Privacy-Related Aspects of Monitoring Remote-Working Employees

15 June 2023

Dear clients and colleagues,

We would like to inform you that the Protection of Privacy Authority at the Ministry of Justice (the “PPA“) has recently published an official guideline regarding privacy-related aspects of monitoring remote-working employees (the “Guideline“). The topic of remote employment and the ability of an employer to monitor its employees’ performance while working remotely accelerated since the outbreak of the COVID-19 pandemic, and the significant rise in the “working from home” employment format. In the Guideline, the PPA states that the rise in recent years of the remote employment format resulted in a parallel rise in the technological measures employers implement to monitor their employees working in such format (the “Monitoring Measures“). Many employers are required to deal with the question of what Monitoring Measures they can use, to protect their legitimate interests.

Since normally the format of remote employment takes place in the most private and intimate space of the employees – their home – the use of Monitoring Measures poses significant challenges in relation to protecting the privacy of the employees and their families (including minors).
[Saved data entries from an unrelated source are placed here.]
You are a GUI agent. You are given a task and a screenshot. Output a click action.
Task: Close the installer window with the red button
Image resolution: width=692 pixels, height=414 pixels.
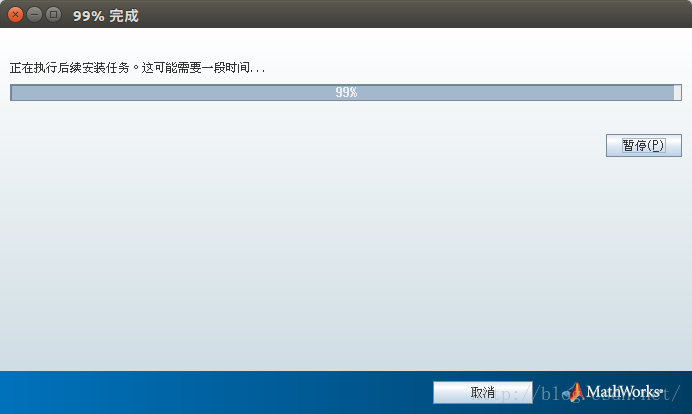click(15, 15)
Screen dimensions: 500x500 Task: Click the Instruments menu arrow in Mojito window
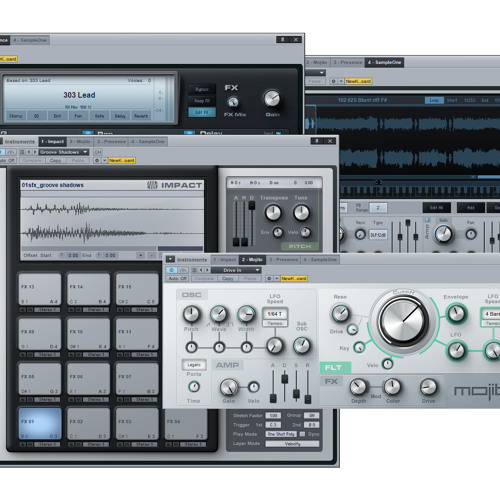coord(170,259)
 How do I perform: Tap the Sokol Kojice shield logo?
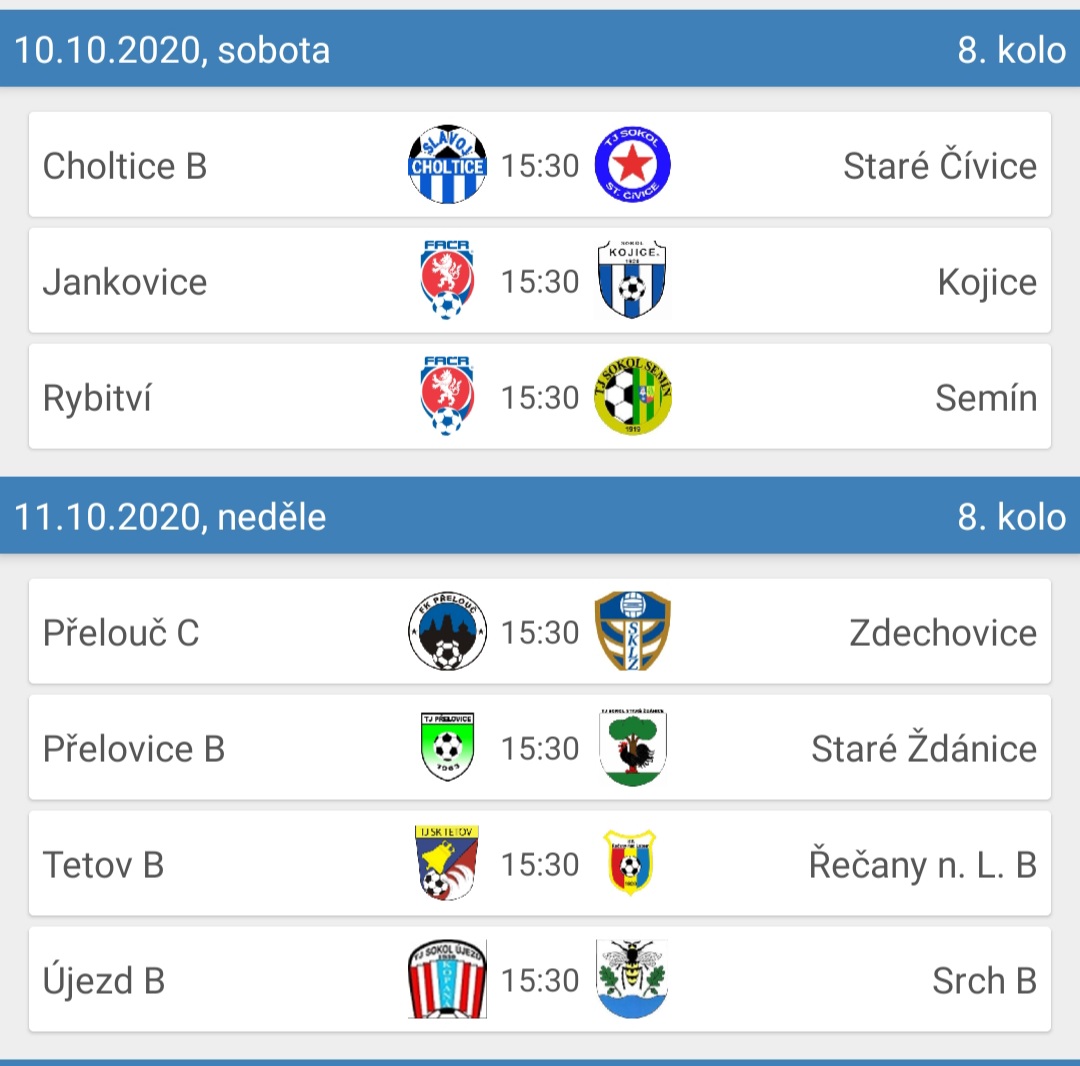tap(632, 280)
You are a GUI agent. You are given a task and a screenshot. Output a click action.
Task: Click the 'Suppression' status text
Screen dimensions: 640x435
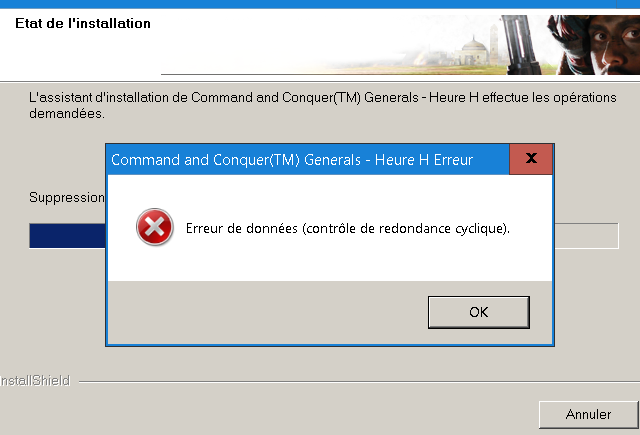67,198
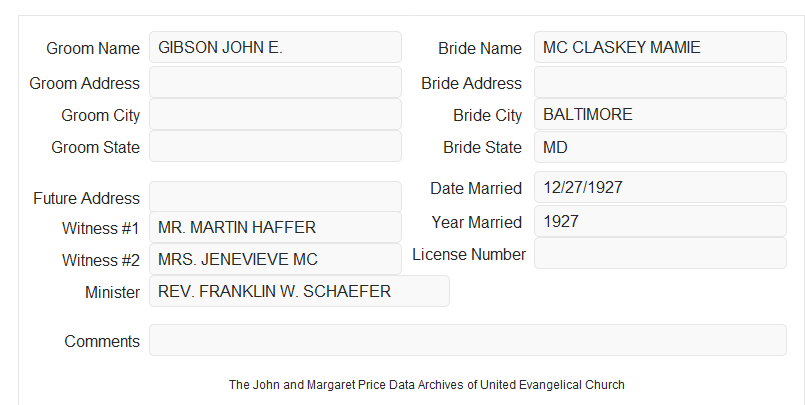The image size is (805, 405).
Task: Click the Price Data Archives footer text
Action: [427, 385]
While the PPA does not intent to narrow down the format of remote employment, it wishes to ensure that when implemented, appropriate privacy-related aspects are addressed.

On that basis, the PPA details in the Guideline the main risks to privacy in connection with the use of such Monitoring Measures, presents its legal and professional position on the topic, and provides employers that enable remote employment with its guidelines and recommendations regarding the Monitoring Measures used or contemplated to be used by such employers.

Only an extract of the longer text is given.